Co-Chair Hawker asked about the real estate brokerage
industry. Mr. Carman stated that the industry was in
support of the bill and the amendment.
7:51:57 PM
Co-Chair Hawker asked Ms. Walsh if she knew about any
objection from any other industry. Ms. Walsh answered no.
7:52:43 PM
Co-Chair Hawker Moved Amendment 1.
Vice-Chair Thomas Objected.
Senator Paskvan described the amendment. He noted the
concern that a licensing issue might trigger an unfair
trade practices act, which could include treble damages.
The exclusion of those regulatory licensing issues was
requested. The amendment maintains the Alaska consumer
protection scheme. He supports the amendment and felt that
the industry's request was appropriate and reasonable.
Ms. Walsh stated that the division is in favor of the
amendment.
7:55:31 PM
Vice-Chair Thomas withdrew the objection.
Co-Chair Hawker pointed out that the fiscal note is funded
by receipt services. Ms. Walsh added that the $5000 fee
allows for the background check prior to licensing of the
mortgage brokers. She noted that application of licensure.
Co-Chair Hawker asked how the information relates to the
fiscal note. Ms. Walsh responded that the division must up
front the cost to the DPS. Co-Chair Hawker asked if the
item is included in the change of revenues line. Ms. Walsh
stated that the item was found in other receipts.
Co-Chair Hawker asked what drives the additional $500
thousand in state revenues. Ms. Walsh responded that the
division is anticipating additional licensees with the new
bill.
Ms. Hovanec explained that the $60 thousand in funding
source for other receipt services indicate that the
expenditures will be covered by other the receipt services.
She noted that the move from a biannual to an annual fee
increases revenue.

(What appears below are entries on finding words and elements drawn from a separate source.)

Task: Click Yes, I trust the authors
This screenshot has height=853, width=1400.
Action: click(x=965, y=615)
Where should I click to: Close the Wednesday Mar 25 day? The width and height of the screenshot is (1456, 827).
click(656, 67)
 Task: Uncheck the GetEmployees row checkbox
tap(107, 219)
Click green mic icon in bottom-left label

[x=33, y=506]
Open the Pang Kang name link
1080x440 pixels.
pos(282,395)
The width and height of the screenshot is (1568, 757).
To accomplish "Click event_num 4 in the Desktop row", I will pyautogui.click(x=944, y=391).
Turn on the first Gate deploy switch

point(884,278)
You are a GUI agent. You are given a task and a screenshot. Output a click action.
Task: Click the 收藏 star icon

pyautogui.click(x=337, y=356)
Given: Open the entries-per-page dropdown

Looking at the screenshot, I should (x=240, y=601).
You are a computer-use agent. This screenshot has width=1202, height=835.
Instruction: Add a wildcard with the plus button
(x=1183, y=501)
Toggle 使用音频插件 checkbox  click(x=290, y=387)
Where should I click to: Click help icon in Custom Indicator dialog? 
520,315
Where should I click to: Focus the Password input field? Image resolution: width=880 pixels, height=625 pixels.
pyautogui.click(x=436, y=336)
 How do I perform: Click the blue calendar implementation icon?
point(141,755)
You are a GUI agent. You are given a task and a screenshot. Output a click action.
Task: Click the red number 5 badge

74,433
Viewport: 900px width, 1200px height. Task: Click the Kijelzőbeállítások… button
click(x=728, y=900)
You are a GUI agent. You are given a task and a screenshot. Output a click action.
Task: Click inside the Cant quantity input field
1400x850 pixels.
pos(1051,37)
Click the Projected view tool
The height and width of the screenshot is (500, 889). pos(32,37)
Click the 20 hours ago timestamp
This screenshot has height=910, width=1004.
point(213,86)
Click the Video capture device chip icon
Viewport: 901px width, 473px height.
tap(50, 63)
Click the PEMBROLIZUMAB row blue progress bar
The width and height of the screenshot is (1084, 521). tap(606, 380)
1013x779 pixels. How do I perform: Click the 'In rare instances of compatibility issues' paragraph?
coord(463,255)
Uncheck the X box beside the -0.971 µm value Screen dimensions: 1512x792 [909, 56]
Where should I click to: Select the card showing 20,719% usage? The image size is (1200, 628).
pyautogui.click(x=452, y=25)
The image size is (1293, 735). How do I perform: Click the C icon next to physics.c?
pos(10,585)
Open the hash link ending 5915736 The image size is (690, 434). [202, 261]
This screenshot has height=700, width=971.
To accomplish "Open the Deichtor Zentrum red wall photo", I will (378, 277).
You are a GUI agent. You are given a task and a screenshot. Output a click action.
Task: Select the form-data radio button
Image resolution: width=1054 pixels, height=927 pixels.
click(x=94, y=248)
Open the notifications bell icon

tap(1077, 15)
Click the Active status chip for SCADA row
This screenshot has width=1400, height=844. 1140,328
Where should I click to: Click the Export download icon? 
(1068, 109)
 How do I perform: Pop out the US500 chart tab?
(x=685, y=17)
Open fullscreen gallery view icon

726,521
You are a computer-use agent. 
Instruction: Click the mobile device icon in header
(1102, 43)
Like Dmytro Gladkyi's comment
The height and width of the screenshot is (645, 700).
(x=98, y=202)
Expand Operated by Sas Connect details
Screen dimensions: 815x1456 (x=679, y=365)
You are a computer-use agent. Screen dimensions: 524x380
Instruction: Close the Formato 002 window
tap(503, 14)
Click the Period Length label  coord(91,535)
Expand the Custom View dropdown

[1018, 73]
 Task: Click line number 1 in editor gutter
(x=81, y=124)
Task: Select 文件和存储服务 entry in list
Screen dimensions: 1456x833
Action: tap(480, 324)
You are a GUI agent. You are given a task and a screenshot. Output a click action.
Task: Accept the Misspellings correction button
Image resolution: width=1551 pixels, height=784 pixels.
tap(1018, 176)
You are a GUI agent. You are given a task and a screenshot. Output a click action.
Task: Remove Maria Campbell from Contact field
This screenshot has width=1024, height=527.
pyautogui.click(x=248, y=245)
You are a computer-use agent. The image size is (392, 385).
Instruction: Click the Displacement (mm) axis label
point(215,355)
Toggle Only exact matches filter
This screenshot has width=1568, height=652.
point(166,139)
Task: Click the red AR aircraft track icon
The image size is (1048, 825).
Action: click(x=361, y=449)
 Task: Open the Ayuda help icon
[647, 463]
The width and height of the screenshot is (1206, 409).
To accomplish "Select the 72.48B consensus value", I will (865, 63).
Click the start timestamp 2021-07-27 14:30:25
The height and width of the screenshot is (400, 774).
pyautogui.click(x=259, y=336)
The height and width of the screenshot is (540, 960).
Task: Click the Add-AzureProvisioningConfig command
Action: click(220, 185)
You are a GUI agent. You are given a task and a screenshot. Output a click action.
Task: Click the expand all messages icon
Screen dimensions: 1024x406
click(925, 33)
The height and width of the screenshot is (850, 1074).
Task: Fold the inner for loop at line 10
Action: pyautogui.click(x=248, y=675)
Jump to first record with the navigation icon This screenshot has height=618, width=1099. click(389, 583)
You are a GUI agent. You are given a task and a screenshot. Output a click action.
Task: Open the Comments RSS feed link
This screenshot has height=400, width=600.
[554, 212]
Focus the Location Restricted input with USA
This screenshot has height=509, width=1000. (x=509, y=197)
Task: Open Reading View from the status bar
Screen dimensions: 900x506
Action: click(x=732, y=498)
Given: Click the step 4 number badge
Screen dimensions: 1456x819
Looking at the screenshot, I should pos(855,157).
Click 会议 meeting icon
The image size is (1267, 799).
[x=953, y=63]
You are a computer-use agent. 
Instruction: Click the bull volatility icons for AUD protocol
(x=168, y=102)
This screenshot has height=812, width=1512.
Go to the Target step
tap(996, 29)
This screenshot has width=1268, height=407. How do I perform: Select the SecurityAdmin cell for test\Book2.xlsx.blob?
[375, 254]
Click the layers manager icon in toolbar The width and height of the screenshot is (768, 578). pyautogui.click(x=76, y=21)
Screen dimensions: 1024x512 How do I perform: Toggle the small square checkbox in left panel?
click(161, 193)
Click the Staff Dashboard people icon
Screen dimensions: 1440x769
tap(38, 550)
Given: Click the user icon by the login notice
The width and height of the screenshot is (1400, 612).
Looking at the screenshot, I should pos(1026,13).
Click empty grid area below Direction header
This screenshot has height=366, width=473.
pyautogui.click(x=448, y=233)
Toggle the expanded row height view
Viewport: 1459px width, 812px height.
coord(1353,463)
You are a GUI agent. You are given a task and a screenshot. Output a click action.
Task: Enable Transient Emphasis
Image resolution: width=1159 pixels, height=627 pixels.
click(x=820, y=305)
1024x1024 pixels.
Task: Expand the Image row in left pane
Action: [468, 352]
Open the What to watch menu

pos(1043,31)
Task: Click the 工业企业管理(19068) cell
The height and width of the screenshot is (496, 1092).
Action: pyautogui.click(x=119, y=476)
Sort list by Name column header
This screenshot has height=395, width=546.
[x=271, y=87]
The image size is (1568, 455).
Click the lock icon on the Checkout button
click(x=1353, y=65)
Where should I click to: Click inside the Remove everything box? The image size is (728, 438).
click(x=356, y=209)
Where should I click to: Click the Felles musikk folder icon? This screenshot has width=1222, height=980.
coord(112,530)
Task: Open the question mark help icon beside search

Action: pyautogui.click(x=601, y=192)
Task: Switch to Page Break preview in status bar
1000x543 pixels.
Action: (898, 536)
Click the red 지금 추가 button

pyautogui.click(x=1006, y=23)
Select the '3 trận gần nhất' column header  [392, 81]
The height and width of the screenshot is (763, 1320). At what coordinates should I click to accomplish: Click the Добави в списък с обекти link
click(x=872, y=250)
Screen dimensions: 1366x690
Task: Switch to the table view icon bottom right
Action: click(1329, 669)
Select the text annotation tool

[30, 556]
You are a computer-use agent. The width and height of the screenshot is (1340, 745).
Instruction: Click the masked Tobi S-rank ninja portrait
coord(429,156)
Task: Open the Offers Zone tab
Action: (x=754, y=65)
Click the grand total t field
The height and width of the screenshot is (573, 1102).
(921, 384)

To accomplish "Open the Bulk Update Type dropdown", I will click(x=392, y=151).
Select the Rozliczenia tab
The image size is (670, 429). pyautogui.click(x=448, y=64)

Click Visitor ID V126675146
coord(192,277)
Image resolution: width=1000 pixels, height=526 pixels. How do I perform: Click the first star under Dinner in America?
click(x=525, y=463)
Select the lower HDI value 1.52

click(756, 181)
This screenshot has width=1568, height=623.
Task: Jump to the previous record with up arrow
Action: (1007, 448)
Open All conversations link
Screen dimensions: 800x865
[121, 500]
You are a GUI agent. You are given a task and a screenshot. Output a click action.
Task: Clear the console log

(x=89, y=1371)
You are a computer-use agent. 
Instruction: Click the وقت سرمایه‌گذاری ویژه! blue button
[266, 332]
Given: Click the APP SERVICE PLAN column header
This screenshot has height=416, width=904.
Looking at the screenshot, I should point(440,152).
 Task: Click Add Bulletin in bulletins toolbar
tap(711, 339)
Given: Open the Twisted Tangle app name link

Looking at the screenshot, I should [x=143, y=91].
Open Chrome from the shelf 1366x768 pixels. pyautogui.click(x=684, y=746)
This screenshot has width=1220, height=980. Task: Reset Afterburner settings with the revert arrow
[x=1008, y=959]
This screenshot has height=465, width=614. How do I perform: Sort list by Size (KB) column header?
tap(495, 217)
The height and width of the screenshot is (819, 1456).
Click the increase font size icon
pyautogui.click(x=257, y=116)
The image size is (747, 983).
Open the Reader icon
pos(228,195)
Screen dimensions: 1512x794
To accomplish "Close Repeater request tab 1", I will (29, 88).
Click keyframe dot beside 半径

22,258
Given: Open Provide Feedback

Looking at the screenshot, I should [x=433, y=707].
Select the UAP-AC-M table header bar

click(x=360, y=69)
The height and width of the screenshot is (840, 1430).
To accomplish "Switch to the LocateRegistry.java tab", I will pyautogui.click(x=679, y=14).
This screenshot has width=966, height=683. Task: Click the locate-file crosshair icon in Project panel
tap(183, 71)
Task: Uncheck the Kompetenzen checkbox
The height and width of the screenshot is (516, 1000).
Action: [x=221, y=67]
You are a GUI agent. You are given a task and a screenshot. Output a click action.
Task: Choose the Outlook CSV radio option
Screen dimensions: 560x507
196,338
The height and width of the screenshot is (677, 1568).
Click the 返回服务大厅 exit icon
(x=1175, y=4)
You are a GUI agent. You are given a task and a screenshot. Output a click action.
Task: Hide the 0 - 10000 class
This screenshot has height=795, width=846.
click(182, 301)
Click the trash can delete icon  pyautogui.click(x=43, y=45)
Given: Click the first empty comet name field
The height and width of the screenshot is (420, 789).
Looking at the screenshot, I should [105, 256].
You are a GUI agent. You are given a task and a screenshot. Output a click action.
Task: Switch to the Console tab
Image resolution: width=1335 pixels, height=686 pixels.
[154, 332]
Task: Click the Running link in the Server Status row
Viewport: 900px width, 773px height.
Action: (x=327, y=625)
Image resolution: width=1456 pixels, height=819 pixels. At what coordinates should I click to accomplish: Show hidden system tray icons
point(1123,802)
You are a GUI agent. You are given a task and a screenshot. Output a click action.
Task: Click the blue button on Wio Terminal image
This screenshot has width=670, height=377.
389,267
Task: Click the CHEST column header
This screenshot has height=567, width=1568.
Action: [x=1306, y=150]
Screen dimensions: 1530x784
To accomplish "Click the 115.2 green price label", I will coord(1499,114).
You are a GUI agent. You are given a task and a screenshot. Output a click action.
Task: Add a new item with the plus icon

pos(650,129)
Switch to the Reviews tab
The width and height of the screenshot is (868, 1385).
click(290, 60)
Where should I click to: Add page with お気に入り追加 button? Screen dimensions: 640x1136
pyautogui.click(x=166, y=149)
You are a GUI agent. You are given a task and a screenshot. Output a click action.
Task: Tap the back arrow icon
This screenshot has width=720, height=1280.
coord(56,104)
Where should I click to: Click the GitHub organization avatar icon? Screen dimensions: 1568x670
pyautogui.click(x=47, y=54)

The addition of licensing for loan
modification and servicing companies as well as additional
internet business required increases.
Co-Chair Hawker understood that enough revenues exist to
meet the increased cost shown as other receipt services.
Greater revenues are anticipated shown in the change of
revenues line.
LUANNE WEYRAUCH, DIVISION OF BANKING SECURITIES, stated
that the Department of Law supports the legislation.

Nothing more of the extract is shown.